Konzerttermine muten heuer mitunter etwas gewöhnungsbedürftig an. Etwa Sonntag (21. 7.) Beginn um 17 Uhr – war das vielleicht mit ausschlaggebend dafür, dass im Parkett etliche Lücken klafften? Rudolf Buchbinder hätte sich jedenfalls ein volles Auditorium verdient, auch wenn seine Werkwahl nur schwer Zusammenhänge entdecken ließ.
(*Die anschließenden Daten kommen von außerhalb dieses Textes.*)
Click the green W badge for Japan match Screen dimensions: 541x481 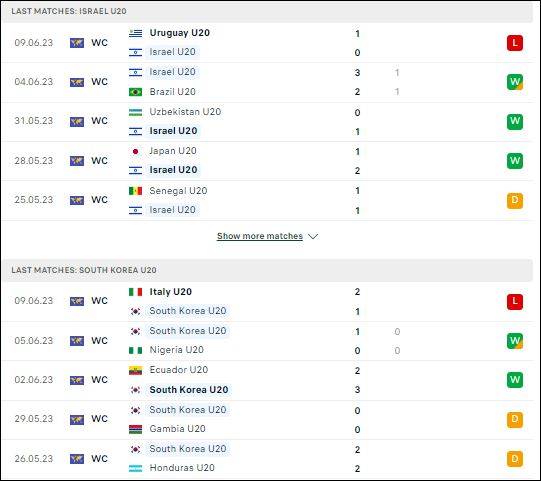click(x=514, y=161)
Eine Einspielübung am Beginn? Nicht ganz: Wolfgang Amadé Mozarts Variationen über das französische Kinderlied „Ah, vous dirai-je, Maman“ KV 300e (265) verbieten sich das doch, auch wenn man die schlichte Melodie auf den Text „Morgen kommt der Weihnachtsmann“ kennt. So gestaltete Buchbinder den Einstieg unprätentiös, entsprechend schlicht, und setzte schon dabei der Themenwiederholung durch subtil verschobene Akzente, anders gelagerte Beleuchtung, zusätzlich kleine Lichter auf, um sich danach mehr und mehr solange gefordert spielerischer Fingerfertigkeit zu ergeben, bis die vorletzte, elfte Veränderung Einhalt gebot. Nach deren verinnerlichten Gedanken trumpfte Rudolf Buchbinder zum Schluss erneut auf.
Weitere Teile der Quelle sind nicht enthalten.